=== Source information ===
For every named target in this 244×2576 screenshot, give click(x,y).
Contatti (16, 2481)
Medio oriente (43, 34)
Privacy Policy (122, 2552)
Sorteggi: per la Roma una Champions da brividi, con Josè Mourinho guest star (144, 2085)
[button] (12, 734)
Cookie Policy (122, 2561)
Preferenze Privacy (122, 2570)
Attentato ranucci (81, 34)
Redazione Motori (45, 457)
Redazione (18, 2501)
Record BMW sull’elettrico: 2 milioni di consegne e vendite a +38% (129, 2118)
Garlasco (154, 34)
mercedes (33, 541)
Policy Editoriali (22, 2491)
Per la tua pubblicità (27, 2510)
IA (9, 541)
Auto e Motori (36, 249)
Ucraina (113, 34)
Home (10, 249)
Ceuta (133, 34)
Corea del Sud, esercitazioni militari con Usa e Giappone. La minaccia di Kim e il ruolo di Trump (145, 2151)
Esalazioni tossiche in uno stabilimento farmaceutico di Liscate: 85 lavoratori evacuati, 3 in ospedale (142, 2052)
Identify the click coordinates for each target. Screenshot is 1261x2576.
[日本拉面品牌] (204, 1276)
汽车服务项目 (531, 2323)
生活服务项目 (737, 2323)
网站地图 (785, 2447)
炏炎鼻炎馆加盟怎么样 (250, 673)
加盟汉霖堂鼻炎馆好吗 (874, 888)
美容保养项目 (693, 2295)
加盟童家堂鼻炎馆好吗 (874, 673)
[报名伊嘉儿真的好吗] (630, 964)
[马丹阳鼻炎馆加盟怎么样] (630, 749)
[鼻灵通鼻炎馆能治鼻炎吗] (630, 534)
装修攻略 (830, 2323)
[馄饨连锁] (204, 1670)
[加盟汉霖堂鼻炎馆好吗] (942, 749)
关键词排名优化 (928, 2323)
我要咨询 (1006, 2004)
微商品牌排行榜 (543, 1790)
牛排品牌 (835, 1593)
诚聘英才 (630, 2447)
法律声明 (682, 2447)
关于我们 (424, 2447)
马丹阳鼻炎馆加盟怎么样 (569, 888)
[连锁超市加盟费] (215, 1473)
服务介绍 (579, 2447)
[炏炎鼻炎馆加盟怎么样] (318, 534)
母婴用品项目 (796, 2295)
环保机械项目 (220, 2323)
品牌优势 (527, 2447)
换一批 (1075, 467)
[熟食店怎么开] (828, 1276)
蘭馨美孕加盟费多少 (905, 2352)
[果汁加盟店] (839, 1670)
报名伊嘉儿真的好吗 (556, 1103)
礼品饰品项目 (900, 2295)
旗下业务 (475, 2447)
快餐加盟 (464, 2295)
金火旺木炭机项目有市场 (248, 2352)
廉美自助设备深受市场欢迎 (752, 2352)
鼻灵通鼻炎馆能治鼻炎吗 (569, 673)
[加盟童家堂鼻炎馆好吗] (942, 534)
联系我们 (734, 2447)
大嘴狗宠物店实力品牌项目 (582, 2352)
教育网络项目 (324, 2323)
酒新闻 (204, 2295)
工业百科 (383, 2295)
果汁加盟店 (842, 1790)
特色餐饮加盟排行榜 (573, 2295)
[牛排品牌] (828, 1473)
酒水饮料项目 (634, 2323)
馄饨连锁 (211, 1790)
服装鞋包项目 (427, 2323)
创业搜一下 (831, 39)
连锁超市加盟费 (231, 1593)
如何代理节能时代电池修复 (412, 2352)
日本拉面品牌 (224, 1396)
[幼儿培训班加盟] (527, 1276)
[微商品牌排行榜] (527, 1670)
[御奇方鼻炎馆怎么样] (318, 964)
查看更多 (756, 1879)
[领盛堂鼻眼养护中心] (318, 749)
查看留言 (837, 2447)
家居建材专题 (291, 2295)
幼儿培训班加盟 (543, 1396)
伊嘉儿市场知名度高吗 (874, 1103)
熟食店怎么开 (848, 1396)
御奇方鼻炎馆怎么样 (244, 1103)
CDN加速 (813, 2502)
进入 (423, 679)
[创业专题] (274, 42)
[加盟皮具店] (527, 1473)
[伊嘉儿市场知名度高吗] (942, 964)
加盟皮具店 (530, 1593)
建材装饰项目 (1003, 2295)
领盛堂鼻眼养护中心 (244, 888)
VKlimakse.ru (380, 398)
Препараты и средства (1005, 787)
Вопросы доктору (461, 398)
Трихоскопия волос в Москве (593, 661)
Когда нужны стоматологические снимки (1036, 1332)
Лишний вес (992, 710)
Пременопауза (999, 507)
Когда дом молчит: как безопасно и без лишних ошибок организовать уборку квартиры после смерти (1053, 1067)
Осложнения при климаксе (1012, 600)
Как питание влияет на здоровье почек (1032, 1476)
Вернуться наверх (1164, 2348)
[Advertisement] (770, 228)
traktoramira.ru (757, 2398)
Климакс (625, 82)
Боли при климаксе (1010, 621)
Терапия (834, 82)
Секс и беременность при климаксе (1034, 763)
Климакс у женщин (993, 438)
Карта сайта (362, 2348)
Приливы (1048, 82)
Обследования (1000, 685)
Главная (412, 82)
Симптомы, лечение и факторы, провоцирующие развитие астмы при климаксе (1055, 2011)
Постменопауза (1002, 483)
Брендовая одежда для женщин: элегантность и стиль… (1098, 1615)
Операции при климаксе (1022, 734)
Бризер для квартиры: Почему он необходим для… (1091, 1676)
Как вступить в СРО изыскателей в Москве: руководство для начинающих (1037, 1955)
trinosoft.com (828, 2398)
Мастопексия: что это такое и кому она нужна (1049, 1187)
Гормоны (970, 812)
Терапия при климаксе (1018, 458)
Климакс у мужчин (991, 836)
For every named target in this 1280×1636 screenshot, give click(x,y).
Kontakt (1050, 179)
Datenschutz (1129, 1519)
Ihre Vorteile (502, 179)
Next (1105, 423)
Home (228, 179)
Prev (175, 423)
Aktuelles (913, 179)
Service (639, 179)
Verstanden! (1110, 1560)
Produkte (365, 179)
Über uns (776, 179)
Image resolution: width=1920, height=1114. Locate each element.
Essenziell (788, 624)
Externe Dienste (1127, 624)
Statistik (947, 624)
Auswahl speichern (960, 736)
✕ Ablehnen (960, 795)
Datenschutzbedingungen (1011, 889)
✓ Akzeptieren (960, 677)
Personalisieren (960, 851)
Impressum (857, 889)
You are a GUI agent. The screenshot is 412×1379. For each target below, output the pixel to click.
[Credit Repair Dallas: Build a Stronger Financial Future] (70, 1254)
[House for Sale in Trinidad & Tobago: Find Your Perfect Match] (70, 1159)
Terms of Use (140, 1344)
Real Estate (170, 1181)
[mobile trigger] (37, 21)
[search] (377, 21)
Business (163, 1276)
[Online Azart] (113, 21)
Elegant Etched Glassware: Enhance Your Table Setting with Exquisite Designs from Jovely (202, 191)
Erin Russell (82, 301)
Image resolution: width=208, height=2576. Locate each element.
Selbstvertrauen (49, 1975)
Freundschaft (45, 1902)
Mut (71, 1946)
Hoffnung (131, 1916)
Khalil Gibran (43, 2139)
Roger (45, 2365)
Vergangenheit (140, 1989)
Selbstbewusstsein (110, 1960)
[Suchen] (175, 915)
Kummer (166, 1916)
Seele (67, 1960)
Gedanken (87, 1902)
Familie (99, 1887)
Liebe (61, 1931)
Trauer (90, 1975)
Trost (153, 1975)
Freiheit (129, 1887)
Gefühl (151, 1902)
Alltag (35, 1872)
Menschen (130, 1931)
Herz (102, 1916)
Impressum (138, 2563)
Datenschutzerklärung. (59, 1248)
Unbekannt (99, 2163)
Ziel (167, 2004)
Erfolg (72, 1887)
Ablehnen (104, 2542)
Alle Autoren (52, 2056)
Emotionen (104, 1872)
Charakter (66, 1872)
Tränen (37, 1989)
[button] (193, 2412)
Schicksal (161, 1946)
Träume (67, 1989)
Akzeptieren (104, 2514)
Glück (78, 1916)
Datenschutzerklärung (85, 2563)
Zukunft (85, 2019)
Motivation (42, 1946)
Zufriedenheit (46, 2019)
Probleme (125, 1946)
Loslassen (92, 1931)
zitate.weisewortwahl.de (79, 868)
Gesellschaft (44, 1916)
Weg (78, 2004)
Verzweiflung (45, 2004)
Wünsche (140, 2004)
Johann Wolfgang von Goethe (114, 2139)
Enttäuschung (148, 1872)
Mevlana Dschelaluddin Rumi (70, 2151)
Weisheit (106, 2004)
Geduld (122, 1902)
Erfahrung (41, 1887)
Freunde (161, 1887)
===
» **The task**: Look through the data above and return exactly the lines from the one that contains "炏炎鼻炎馆加盟怎么样 (250, 673)" to the one that contains "金火旺木炭机项目有市场 (248, 2352)", inclusive, with nothing else.

» **Task solution**:
炏炎鼻炎馆加盟怎么样 (250, 673)
加盟汉霖堂鼻炎馆好吗 (874, 888)
美容保养项目 (693, 2295)
加盟童家堂鼻炎馆好吗 (874, 673)
[报名伊嘉儿真的好吗] (630, 964)
[马丹阳鼻炎馆加盟怎么样] (630, 749)
[鼻灵通鼻炎馆能治鼻炎吗] (630, 534)
装修攻略 (830, 2323)
[馄饨连锁] (204, 1670)
[加盟汉霖堂鼻炎馆好吗] (942, 749)
关键词排名优化 (928, 2323)
我要咨询 (1006, 2004)
微商品牌排行榜 (543, 1790)
牛排品牌 (835, 1593)
诚聘英才 (630, 2447)
法律声明 (682, 2447)
关于我们 (424, 2447)
马丹阳鼻炎馆加盟怎么样 (569, 888)
[连锁超市加盟费] (215, 1473)
服务介绍 (579, 2447)
[炏炎鼻炎馆加盟怎么样] (318, 534)
母婴用品项目 (796, 2295)
环保机械项目 (220, 2323)
品牌优势 (527, 2447)
换一批 (1075, 467)
[熟食店怎么开] (828, 1276)
蘭馨美孕加盟费多少 (905, 2352)
[果汁加盟店] (839, 1670)
报名伊嘉儿真的好吗 (556, 1103)
礼品饰品项目 (900, 2295)
旗下业务 (475, 2447)
快餐加盟 (464, 2295)
金火旺木炭机项目有市场 (248, 2352)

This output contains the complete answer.